Collected data entries:

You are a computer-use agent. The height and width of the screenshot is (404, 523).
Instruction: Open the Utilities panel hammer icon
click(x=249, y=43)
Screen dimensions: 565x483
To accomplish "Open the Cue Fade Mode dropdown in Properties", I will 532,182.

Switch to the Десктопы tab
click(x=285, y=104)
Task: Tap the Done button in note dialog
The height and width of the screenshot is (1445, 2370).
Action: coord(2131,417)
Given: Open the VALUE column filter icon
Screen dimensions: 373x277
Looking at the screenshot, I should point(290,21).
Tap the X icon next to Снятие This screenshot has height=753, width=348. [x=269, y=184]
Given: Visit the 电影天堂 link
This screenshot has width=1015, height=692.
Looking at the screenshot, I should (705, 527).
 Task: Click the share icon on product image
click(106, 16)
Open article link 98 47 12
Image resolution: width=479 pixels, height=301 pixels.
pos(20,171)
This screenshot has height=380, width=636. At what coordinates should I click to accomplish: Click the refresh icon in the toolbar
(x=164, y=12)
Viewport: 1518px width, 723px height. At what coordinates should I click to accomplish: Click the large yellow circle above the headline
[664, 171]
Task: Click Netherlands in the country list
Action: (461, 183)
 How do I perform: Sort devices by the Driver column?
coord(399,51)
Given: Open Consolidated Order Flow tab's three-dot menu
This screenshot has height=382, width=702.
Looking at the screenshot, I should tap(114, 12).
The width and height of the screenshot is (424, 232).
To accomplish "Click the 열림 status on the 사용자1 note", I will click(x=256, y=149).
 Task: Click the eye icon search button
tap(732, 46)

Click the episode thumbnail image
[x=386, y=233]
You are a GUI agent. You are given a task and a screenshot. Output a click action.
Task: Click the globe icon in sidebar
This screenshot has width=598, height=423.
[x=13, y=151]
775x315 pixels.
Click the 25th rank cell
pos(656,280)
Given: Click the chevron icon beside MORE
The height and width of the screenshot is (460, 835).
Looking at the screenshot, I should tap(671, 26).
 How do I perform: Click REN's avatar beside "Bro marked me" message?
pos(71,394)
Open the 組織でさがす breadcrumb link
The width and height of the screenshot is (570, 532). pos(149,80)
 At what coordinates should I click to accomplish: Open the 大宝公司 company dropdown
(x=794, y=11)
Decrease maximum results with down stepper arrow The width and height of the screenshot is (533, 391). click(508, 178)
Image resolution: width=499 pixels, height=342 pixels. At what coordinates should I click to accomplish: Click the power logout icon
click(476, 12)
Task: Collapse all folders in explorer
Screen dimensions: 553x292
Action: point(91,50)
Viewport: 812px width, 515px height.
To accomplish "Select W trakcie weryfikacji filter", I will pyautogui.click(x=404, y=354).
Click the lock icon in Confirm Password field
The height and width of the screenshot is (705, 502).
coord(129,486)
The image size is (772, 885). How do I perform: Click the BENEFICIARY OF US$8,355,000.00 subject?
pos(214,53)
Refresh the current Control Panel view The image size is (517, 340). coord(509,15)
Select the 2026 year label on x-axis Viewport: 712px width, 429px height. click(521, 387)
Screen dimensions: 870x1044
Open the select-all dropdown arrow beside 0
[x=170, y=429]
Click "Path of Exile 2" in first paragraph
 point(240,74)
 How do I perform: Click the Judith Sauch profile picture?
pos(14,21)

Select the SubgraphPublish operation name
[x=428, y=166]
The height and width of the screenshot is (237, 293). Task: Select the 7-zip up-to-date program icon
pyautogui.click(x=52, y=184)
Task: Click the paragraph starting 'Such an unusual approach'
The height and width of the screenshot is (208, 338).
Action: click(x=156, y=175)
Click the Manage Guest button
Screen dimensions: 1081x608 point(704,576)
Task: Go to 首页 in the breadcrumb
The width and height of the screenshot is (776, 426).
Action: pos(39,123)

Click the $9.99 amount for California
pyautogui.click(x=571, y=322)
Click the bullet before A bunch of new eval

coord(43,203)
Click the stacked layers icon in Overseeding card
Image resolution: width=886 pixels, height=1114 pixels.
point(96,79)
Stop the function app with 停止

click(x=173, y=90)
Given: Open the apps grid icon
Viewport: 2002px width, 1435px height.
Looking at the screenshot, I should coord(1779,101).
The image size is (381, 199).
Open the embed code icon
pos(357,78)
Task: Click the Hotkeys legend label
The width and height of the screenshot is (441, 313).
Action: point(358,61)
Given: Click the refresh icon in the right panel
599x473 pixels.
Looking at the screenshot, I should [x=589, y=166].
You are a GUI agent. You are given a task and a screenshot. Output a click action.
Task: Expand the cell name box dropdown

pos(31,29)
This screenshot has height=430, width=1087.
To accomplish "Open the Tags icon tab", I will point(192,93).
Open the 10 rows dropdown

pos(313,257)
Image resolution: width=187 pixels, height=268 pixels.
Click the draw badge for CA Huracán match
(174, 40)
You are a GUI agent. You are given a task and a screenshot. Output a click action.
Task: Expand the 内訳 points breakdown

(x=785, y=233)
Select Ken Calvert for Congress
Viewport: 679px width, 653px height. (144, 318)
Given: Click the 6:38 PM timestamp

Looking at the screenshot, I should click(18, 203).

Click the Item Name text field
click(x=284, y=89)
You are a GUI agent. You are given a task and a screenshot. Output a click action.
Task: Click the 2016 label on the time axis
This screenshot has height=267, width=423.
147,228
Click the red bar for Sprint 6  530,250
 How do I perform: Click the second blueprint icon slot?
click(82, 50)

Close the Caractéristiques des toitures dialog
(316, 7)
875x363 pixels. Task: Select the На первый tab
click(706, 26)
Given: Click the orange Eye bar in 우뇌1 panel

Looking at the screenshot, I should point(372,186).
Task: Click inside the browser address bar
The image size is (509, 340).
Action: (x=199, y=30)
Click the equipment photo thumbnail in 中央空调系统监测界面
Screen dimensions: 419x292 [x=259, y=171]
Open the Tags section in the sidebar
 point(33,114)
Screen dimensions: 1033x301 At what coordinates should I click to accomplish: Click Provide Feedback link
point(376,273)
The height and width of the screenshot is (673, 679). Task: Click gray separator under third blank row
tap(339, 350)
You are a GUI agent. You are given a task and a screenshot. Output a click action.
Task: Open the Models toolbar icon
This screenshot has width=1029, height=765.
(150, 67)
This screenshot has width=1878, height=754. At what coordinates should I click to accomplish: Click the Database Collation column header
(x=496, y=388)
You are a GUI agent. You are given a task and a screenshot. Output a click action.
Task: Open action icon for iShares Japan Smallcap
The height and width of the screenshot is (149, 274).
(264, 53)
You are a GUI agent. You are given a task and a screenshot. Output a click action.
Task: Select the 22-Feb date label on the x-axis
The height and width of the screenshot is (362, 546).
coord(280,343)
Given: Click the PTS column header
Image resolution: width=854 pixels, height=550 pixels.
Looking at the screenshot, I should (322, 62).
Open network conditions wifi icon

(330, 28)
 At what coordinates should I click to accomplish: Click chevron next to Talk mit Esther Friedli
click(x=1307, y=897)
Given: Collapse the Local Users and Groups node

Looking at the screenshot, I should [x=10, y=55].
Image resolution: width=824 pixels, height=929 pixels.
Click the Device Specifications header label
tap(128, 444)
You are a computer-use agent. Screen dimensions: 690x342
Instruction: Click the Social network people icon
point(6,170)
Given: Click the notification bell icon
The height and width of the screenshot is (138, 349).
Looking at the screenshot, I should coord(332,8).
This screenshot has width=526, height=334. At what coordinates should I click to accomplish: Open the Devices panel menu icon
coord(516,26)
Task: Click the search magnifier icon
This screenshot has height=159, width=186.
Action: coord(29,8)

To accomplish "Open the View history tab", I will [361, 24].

WHAT TO WORK ON:
Reproduce the entries so that each line reads exactly as it did before.

RESPONSE BOX:
You are a computer-use agent. The height and width of the screenshot is (404, 523).
Instruction: Open the Utilities panel hammer icon
click(x=249, y=43)
Screen dimensions: 565x483
To accomplish "Open the Cue Fade Mode dropdown in Properties", I will 532,182.

Switch to the Десктопы tab
click(x=285, y=104)
Task: Tap the Done button in note dialog
The height and width of the screenshot is (1445, 2370).
Action: coord(2131,417)
Given: Open the VALUE column filter icon
Screen dimensions: 373x277
Looking at the screenshot, I should point(290,21).
Tap the X icon next to Снятие This screenshot has height=753, width=348. [x=269, y=184]
Given: Visit the 电影天堂 link
This screenshot has width=1015, height=692.
Looking at the screenshot, I should (705, 527).
 Task: Click the share icon on product image
click(106, 16)
Open article link 98 47 12
Image resolution: width=479 pixels, height=301 pixels.
pos(20,171)
This screenshot has height=380, width=636. At what coordinates should I click to accomplish: Click the refresh icon in the toolbar
(x=164, y=12)
Viewport: 1518px width, 723px height. At what coordinates should I click to accomplish: Click the large yellow circle above the headline
[664, 171]
Task: Click Netherlands in the country list
Action: (461, 183)
 How do I perform: Sort devices by the Driver column?
coord(399,51)
Given: Open Consolidated Order Flow tab's three-dot menu
This screenshot has height=382, width=702.
Looking at the screenshot, I should tap(114, 12).
The width and height of the screenshot is (424, 232).
To accomplish "Click the 열림 status on the 사용자1 note", I will click(x=256, y=149).
 Task: Click the eye icon search button
tap(732, 46)

Click the episode thumbnail image
[x=386, y=233]
You are a GUI agent. You are given a task and a screenshot. Output a click action.
Task: Click the globe icon in sidebar
This screenshot has width=598, height=423.
[x=13, y=151]
775x315 pixels.
Click the 25th rank cell
pos(656,280)
Given: Click the chevron icon beside MORE
The height and width of the screenshot is (460, 835).
Looking at the screenshot, I should tap(671, 26).
 How do I perform: Click REN's avatar beside "Bro marked me" message?
pos(71,394)
Open the 組織でさがす breadcrumb link
The width and height of the screenshot is (570, 532). pos(149,80)
 At what coordinates should I click to accomplish: Open the 大宝公司 company dropdown
(x=794, y=11)
Decrease maximum results with down stepper arrow The width and height of the screenshot is (533, 391). click(508, 178)
Image resolution: width=499 pixels, height=342 pixels. At what coordinates should I click to accomplish: Click the power logout icon
click(476, 12)
Task: Collapse all folders in explorer
Screen dimensions: 553x292
Action: point(91,50)
Viewport: 812px width, 515px height.
To accomplish "Select W trakcie weryfikacji filter", I will pyautogui.click(x=404, y=354).
Click the lock icon in Confirm Password field
The height and width of the screenshot is (705, 502).
coord(129,486)
The image size is (772, 885). How do I perform: Click the BENEFICIARY OF US$8,355,000.00 subject?
pos(214,53)
Refresh the current Control Panel view The image size is (517, 340). coord(509,15)
Select the 2026 year label on x-axis Viewport: 712px width, 429px height. click(521, 387)
Screen dimensions: 870x1044
Open the select-all dropdown arrow beside 0
[x=170, y=429]
Click "Path of Exile 2" in first paragraph
 point(240,74)
 How do I perform: Click the Judith Sauch profile picture?
pos(14,21)

Select the SubgraphPublish operation name
[x=428, y=166]
The height and width of the screenshot is (237, 293). Task: Select the 7-zip up-to-date program icon
pyautogui.click(x=52, y=184)
Task: Click the paragraph starting 'Such an unusual approach'
The height and width of the screenshot is (208, 338).
Action: click(x=156, y=175)
Click the Manage Guest button
Screen dimensions: 1081x608 point(704,576)
Task: Go to 首页 in the breadcrumb
The width and height of the screenshot is (776, 426).
Action: pos(39,123)

Click the $9.99 amount for California
pyautogui.click(x=571, y=322)
Click the bullet before A bunch of new eval

coord(43,203)
Click the stacked layers icon in Overseeding card
Image resolution: width=886 pixels, height=1114 pixels.
point(96,79)
Stop the function app with 停止

click(x=173, y=90)
Given: Open the apps grid icon
Viewport: 2002px width, 1435px height.
Looking at the screenshot, I should coord(1779,101).
The image size is (381, 199).
Open the embed code icon
pos(357,78)
Task: Click the Hotkeys legend label
The width and height of the screenshot is (441, 313).
Action: point(358,61)
Given: Click the refresh icon in the right panel
599x473 pixels.
Looking at the screenshot, I should [x=589, y=166].
You are a GUI agent. You are given a task and a screenshot. Output a click action.
Task: Expand the cell name box dropdown

pos(31,29)
This screenshot has height=430, width=1087.
To accomplish "Open the Tags icon tab", I will point(192,93).
Open the 10 rows dropdown

pos(313,257)
Image resolution: width=187 pixels, height=268 pixels.
Click the draw badge for CA Huracán match
(174, 40)
You are a GUI agent. You are given a task and a screenshot. Output a click action.
Task: Expand the 内訳 points breakdown

(x=785, y=233)
Select Ken Calvert for Congress
Viewport: 679px width, 653px height. (144, 318)
Given: Click the 6:38 PM timestamp

Looking at the screenshot, I should click(18, 203).

Click the Item Name text field
click(x=284, y=89)
You are a GUI agent. You are given a task and a screenshot. Output a click action.
Task: Click the 2016 label on the time axis
This screenshot has height=267, width=423.
147,228
Click the red bar for Sprint 6  530,250
 How do I perform: Click the second blueprint icon slot?
click(82, 50)

Close the Caractéristiques des toitures dialog
(316, 7)
875x363 pixels. Task: Select the На первый tab
click(706, 26)
Given: Click the orange Eye bar in 우뇌1 panel

Looking at the screenshot, I should point(372,186).
Task: Click inside the browser address bar
The image size is (509, 340).
Action: (x=199, y=30)
Click the equipment photo thumbnail in 中央空调系统监测界面
Screen dimensions: 419x292 [x=259, y=171]
Open the Tags section in the sidebar
 point(33,114)
Screen dimensions: 1033x301 At what coordinates should I click to accomplish: Click Provide Feedback link
point(376,273)
The height and width of the screenshot is (673, 679). Task: Click gray separator under third blank row
tap(339, 350)
You are a GUI agent. You are given a task and a screenshot. Output a click action.
Task: Open the Models toolbar icon
This screenshot has width=1029, height=765.
(150, 67)
This screenshot has width=1878, height=754. At what coordinates should I click to accomplish: Click the Database Collation column header
(x=496, y=388)
You are a GUI agent. You are given a task and a screenshot. Output a click action.
Task: Open action icon for iShares Japan Smallcap
The height and width of the screenshot is (149, 274).
(264, 53)
You are a GUI agent. You are given a task and a screenshot. Output a click action.
Task: Select the 22-Feb date label on the x-axis
The height and width of the screenshot is (362, 546).
coord(280,343)
Given: Click the PTS column header
Image resolution: width=854 pixels, height=550 pixels.
Looking at the screenshot, I should (322, 62).
Open network conditions wifi icon

(330, 28)
 At what coordinates should I click to accomplish: Click chevron next to Talk mit Esther Friedli
click(x=1307, y=897)
Given: Collapse the Local Users and Groups node

Looking at the screenshot, I should [x=10, y=55].
Image resolution: width=824 pixels, height=929 pixels.
Click the Device Specifications header label
tap(128, 444)
You are a computer-use agent. Screen dimensions: 690x342
Instruction: Click the Social network people icon
point(6,170)
Given: Click the notification bell icon
The height and width of the screenshot is (138, 349).
Looking at the screenshot, I should coord(332,8).
This screenshot has width=526, height=334. At what coordinates should I click to accomplish: Open the Devices panel menu icon
coord(516,26)
Task: Click the search magnifier icon
This screenshot has height=159, width=186.
Action: coord(29,8)

To accomplish "Open the View history tab", I will [361, 24].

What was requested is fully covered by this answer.